Yes, I understand that it hurts. What can you do? A lot of commenters complained that some would-be authors were critiquing, instead of reviewing. Boy, get thee to a conservatory and learn the true art of dealing with criticism! Aside from the sting, we have to remember that the act of crtiquing and analyzing is very beneficial to learning the art of writing.
Personally, I find writing very humbling. I have a couple readers who are kind enough to email me and let me know my mistakes. I really love that. I really do. It doesn't hurt my feelings, although I don't know why. They're trying to be helpful, and I really appreciate it. I mean, how can I properly yell at myself if I can't find my mistakes? They're sure nicer to me than I am, when judging my own writing!
Funny enough, negative reviews aren't the only ones that get writers down. Tess Gerritsen recently read a wonderful remark the Los Angeles Times had made about her work, lumping her in with bestselling blockbuster types such as Stephen King, John le Carre, Dean Koontz, etc. She blogged about feeling insecure and like she didn't belong, in a post called "You Can't Possibly Be Talking About Me."
Let me check out my latest reviews: I growled at John le Carre's Mission Song, which irritates the heck out of me (although--if I'm to be entirely honest--part of it might be the fact that I feel stupid reading him, sometimes); I yelled at J.A. Konrath's Four Pack of Jack for killing a dog; and I got annoyed that The Nora--as much as I love everything she's ever written--can't hear rhythm in her rhymes (or did I forget to blog about that?).
All three writers are ones that I respect and ones that I read.

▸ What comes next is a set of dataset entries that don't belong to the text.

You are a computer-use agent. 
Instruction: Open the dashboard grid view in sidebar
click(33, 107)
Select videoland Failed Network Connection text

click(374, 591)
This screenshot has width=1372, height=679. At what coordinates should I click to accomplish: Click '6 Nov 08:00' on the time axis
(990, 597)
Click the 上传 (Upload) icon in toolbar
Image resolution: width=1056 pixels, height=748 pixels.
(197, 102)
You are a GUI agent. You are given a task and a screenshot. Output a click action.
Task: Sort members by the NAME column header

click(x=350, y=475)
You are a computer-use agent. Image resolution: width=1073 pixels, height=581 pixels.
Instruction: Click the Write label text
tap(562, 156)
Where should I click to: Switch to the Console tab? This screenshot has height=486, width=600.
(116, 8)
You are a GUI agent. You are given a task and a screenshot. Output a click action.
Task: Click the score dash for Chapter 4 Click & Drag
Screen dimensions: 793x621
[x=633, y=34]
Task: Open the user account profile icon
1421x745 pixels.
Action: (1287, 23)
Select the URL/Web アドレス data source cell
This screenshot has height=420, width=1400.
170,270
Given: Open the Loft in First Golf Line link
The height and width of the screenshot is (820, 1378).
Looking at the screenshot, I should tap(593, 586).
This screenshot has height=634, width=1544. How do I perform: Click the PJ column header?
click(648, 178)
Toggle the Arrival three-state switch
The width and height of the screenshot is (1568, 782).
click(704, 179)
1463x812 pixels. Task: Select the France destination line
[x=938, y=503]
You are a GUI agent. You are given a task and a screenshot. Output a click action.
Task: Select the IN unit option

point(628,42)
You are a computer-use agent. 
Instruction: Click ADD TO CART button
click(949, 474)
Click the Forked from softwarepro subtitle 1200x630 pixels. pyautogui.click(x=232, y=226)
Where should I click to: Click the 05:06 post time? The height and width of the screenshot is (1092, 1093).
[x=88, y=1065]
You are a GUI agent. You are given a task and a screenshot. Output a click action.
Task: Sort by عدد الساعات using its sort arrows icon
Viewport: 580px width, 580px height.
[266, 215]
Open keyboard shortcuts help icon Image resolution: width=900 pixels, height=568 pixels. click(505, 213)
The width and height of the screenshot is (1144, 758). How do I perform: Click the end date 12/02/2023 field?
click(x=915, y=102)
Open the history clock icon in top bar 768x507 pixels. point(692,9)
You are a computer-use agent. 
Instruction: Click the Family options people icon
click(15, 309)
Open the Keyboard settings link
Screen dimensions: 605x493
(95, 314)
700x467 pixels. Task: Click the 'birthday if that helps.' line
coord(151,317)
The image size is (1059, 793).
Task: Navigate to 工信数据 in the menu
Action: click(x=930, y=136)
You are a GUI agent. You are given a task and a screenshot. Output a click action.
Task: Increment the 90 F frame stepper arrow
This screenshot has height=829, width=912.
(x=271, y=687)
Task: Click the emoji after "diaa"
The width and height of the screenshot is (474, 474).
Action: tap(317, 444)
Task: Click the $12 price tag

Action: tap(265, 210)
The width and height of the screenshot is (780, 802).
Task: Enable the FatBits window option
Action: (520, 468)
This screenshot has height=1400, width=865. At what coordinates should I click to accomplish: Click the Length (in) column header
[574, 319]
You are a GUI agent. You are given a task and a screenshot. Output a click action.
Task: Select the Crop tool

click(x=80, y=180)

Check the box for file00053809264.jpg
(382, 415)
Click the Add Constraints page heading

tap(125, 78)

I highly recommend them. It makes me wonder, would the commenters over at Romancing the Blog call me one of the "Mean Girls?"
I think I would LOVE that! Being "nice" is pretty darn boring. I'm so tired of being called nice and sweet. If I'm as snarky as the rest, then I really have to laugh.
Besides, I don't know about the other Mean Girls, but if only you could hear me review my own work! Boy, talk about brutal! Is anyone else brutal to themselves? Gosh, I beat myself up hourly. Strangely enough, it doesn't bother me. It kinda gets me all psyched up. I just snot right back to myself, "Fine! Well, wait until you see me do it better! I'll show you!"
And gosh, I read le Carre and I yell at myself, "It's like a fugue! You know fugues! Why can't you write a plot like this?" I read Konrath and yell at myself, "Hah! See, look at all those twists! When's the last time you twisted anything?!" And when I read The Nora ... dear heaven, I have to hold back there. She makes me shake my head and think the one thing I don't allow myself to tell myself!
And maybe that's where the line should be drawn in reviews, too.